Risk factors for endometrial cancer in Japanese women

Abstract

Hachisuga T, Kaetsu A, Sugimori H, Kamura T, Tsuneyoshi M, Kawarabayashi T. Risk factors for endometrial cancer in Japanese women. Int J Gynecol Cancer 1998; 8: 292–297. To elucidate the background for the development of endometrial carcinoma in Japanese females, we studied the risk factors for this disease in a hospital-based, case-control study conducted in the North Kyushu district of Japan from 1980 to 1989 in 242 female subjects with endometrial cancer and 1,021 controls. Furthermore, the association between the risk factors and the clinicopathologic features of endometrial cancer was also examined. In age-adjusted analyses, the risk of endometrial cancer was significantly elevated among gravidity [odds ratios (OR) = 5.00, 95% confidence interval (CI) = 3.09–8.11], nulliparity (OR = 4.01, 95% CI = 2.76–5.83), overweight [body mass index (BMI) of 24.5 to 30.5 OR = 1.85, 95% CI = 1.36–2.25], obesity (BMI <30.5, OR = 2.63, 95% CI = 1.14–6.04), hypertension (OR = 1.63, 95% CI = 1.10–2.43), and diabetes mellitus (OR = 3.03, 95% CI = 1. 74–5.29). This study showed that Japanese females have the same risk factors for endometrial cancer as those reported in Western countries. Further adjustment for parity had little impact on the BMI, hypertension, and diabetes mellitus. A multivariate analysis showed a strong positive association between nulliparity and endometrial cancer risk. Nulliparity is thus a major independent risk factor of endometrial cancer in Japan.
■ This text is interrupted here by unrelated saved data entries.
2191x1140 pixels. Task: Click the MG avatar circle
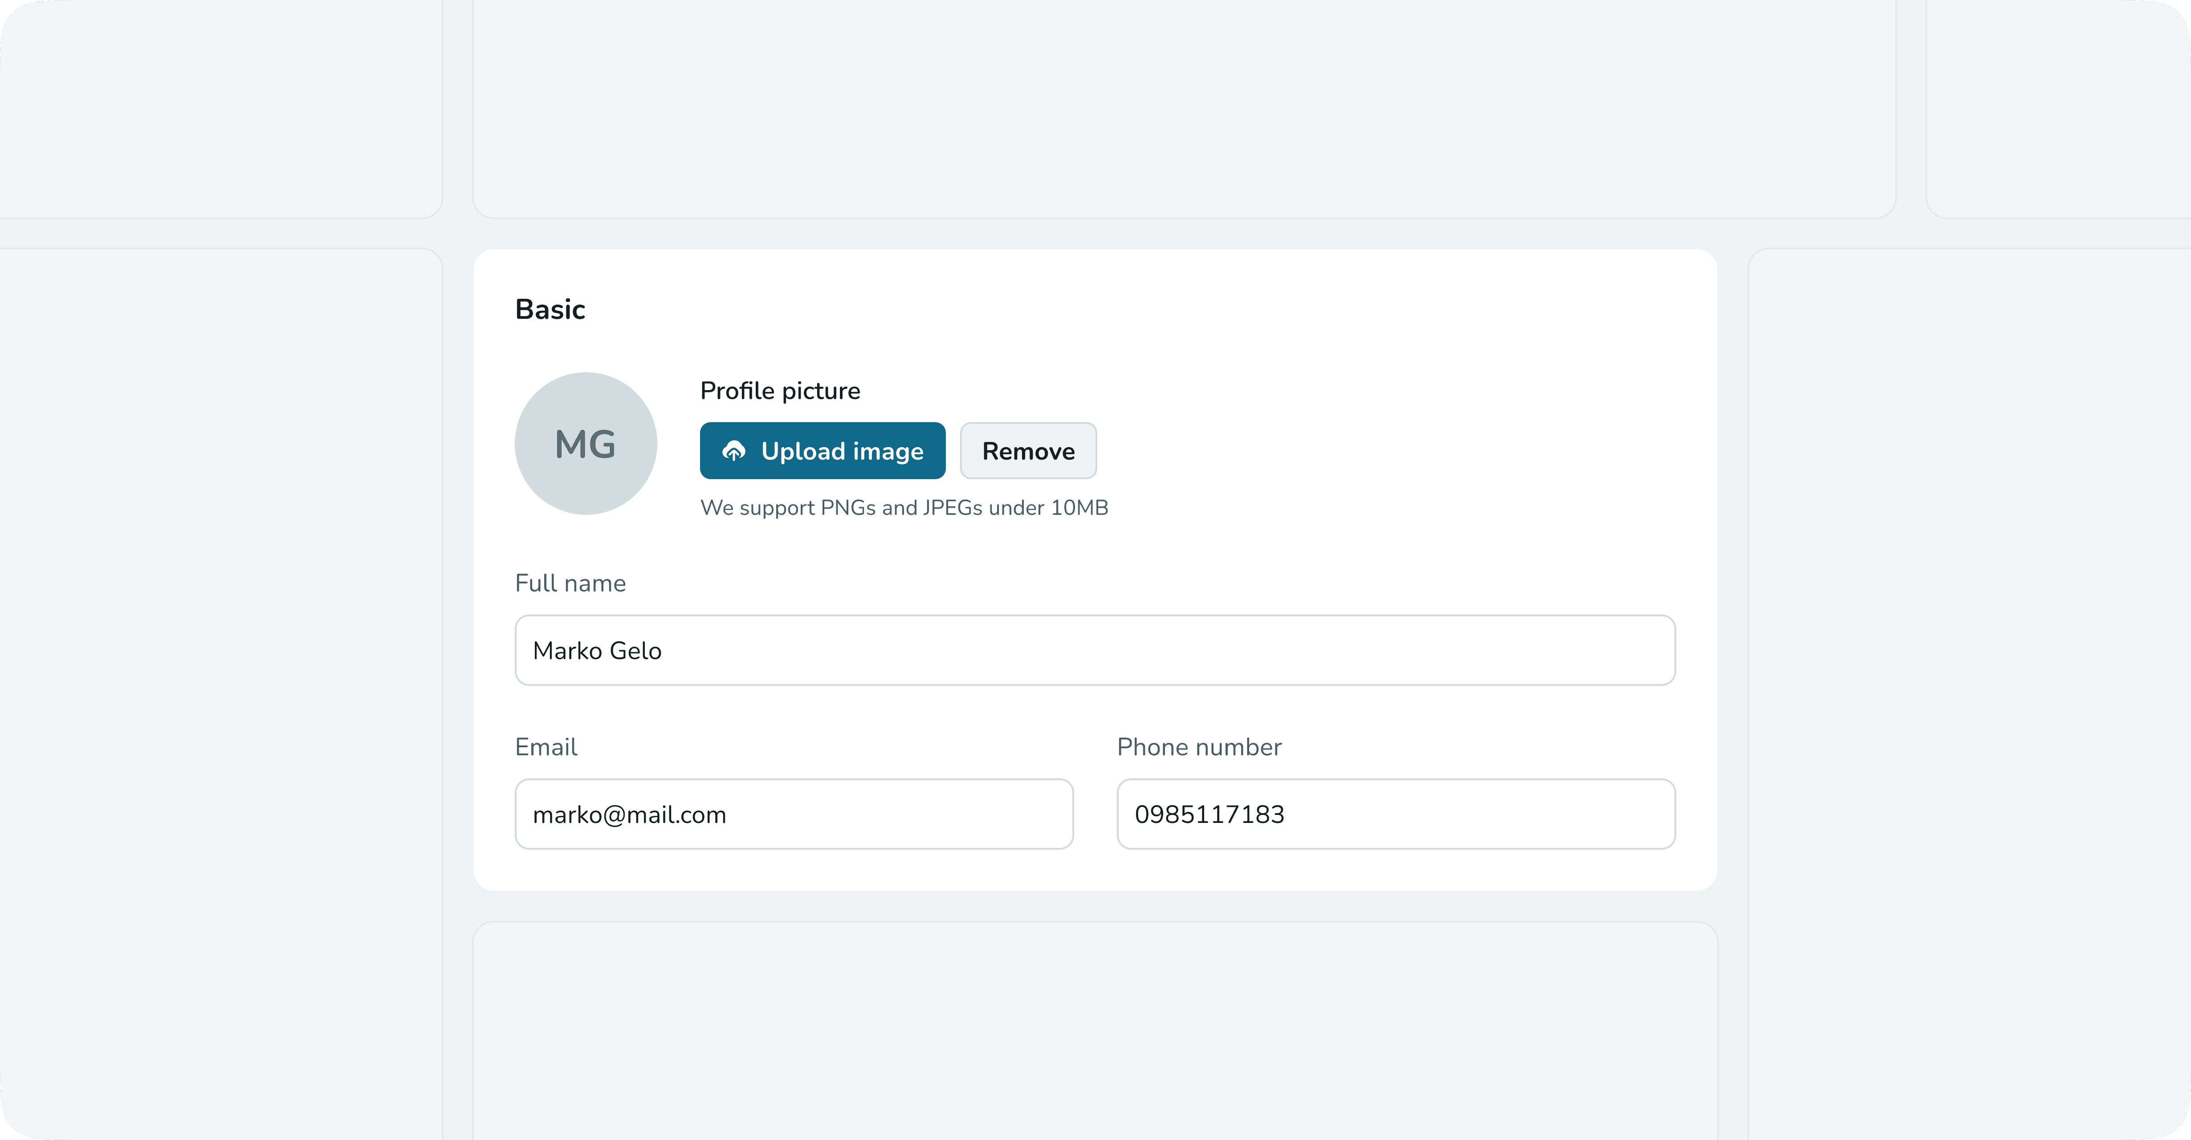pyautogui.click(x=585, y=443)
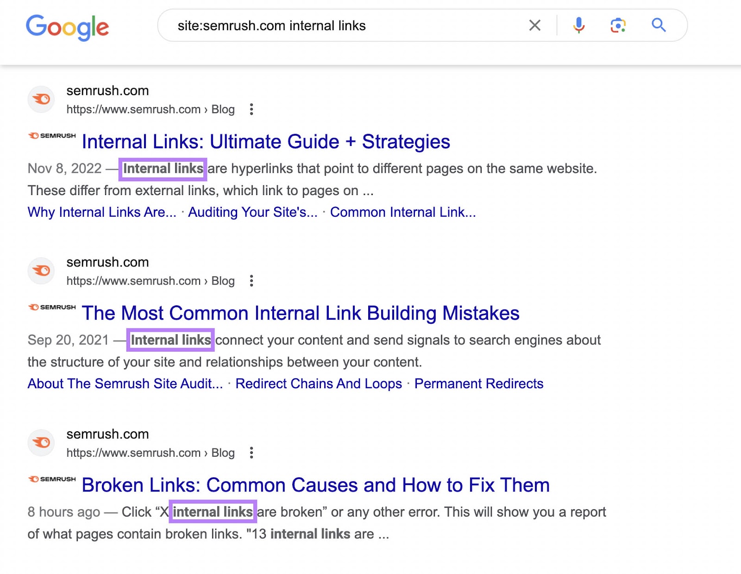Click the Semrush logo beside the second result title
The width and height of the screenshot is (741, 574).
(x=52, y=307)
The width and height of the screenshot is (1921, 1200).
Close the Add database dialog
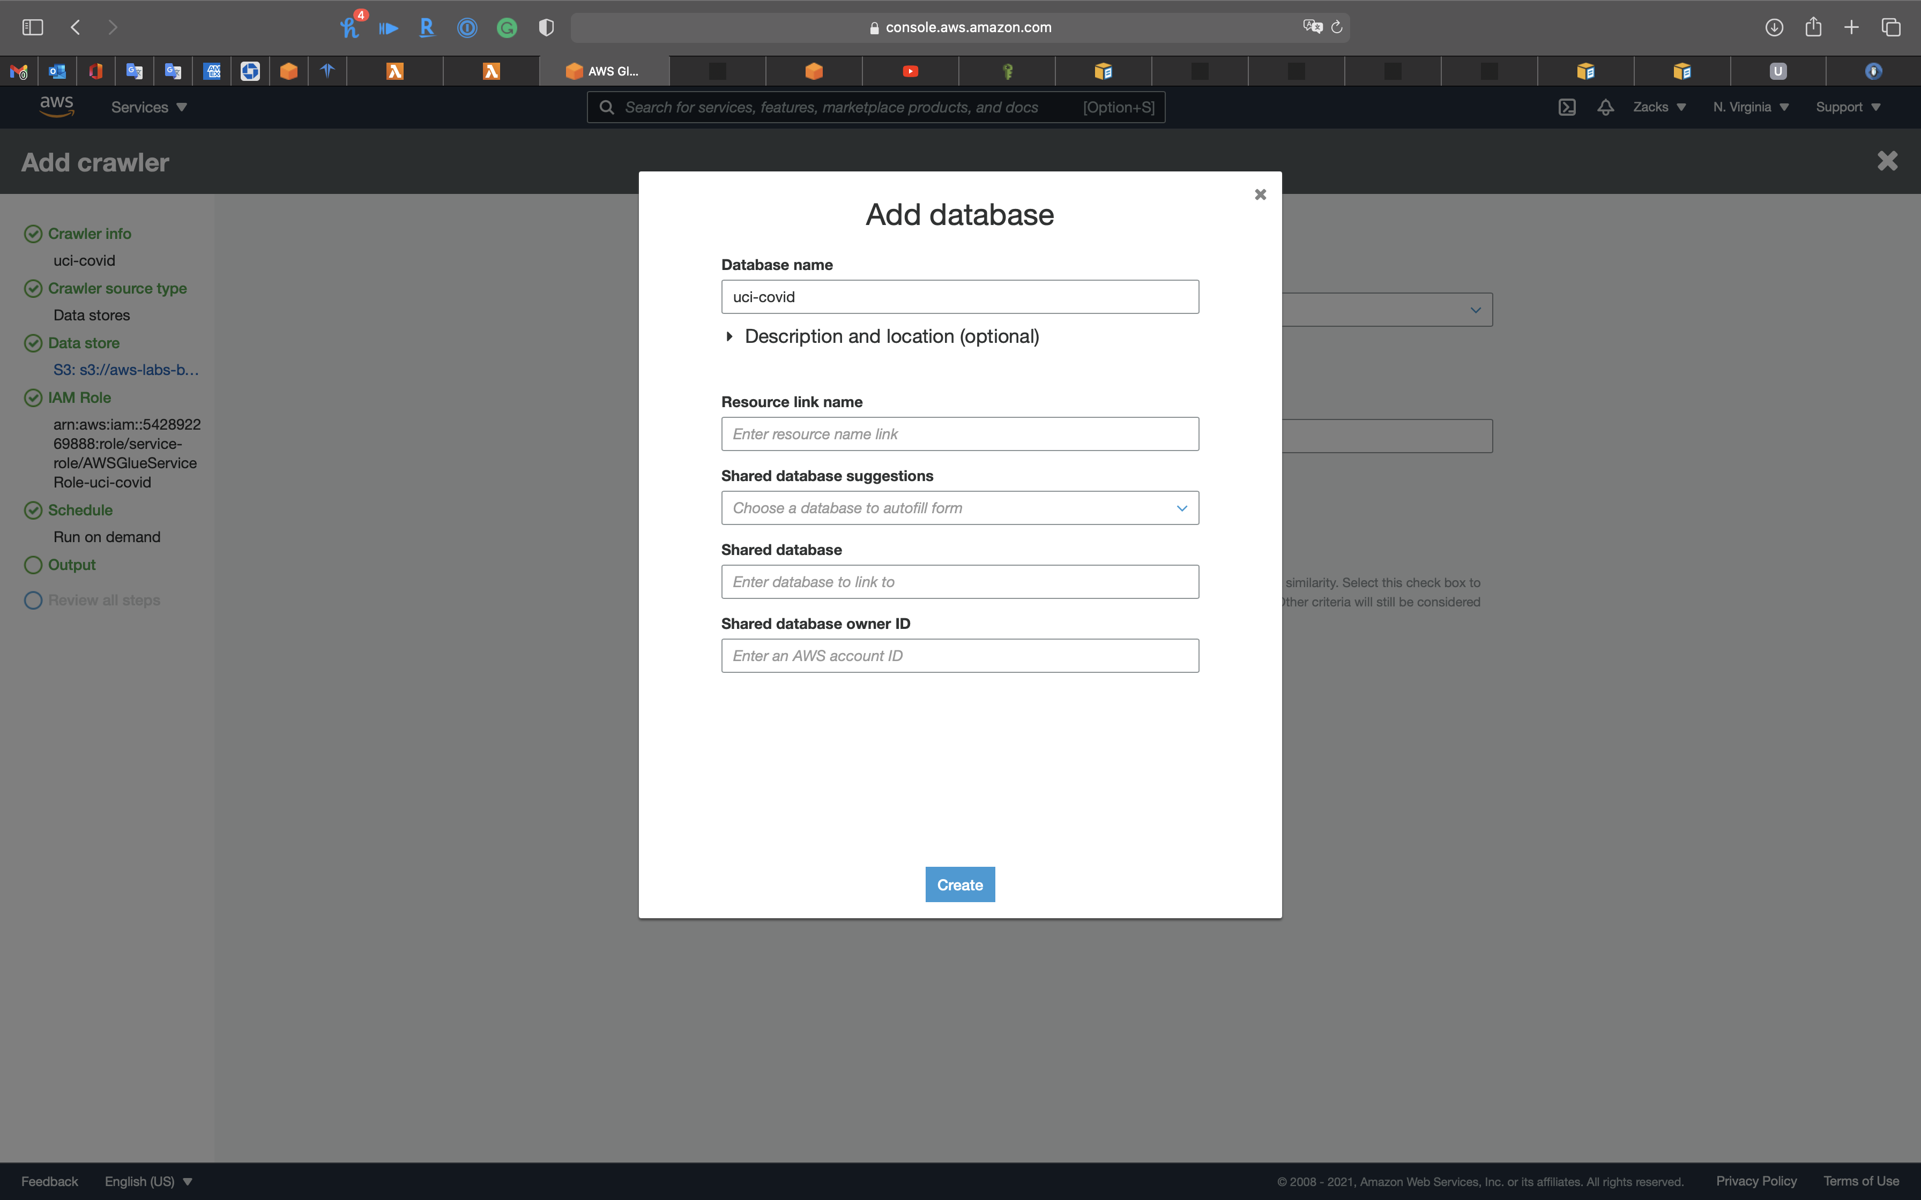pos(1260,194)
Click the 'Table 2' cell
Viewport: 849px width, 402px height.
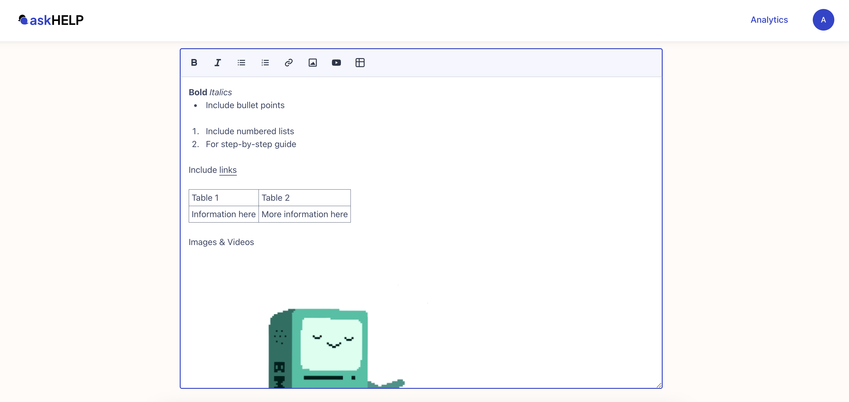tap(304, 198)
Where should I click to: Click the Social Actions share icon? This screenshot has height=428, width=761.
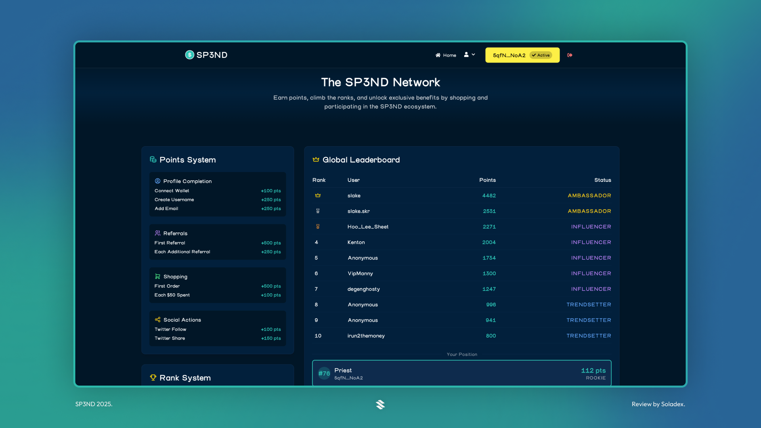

Diabetes mellitus was also found to be a strong risk factor for endometrial cancer in this study. It is known that females with polycystic ovary syndrome (PCOS) are associated with increased risk of non-insulin-dependent diabetes, but we could not find non-insulin-dependent diabetes mellitus in 17 patients with endometrial cancer and PCO. A clinicopathologic examination revealed that women in the younger age group (less than 50 years of age) tended to have lower grade tumors, which were more frequently associated with hyperplasia and had a better prognosis than did those in the older age group (50 years of age or older). This may suggest that the tumors developing in the younger age group were more closely related to estrogen than those developing in the older age group, but risk factors that were found to be associated with a high endogenous level of estrogen did not show any meaningful difference between the younger and older age groups.